*** INPUT FOR THIS TASK ***

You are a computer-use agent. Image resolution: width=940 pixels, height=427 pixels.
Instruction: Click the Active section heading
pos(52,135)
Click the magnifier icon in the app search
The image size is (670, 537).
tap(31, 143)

*** End of INPUT FOR THIS TASK ***

* [YOUR INSTRUCTIONS]: Copy out the entire listing word for word. Keep every line as it is.

* [RESPONSE AREA]:
You are a computer-use agent. Image resolution: width=940 pixels, height=427 pixels.
Instruction: Click the Active section heading
pos(52,135)
Click the magnifier icon in the app search
The image size is (670, 537).
tap(31, 143)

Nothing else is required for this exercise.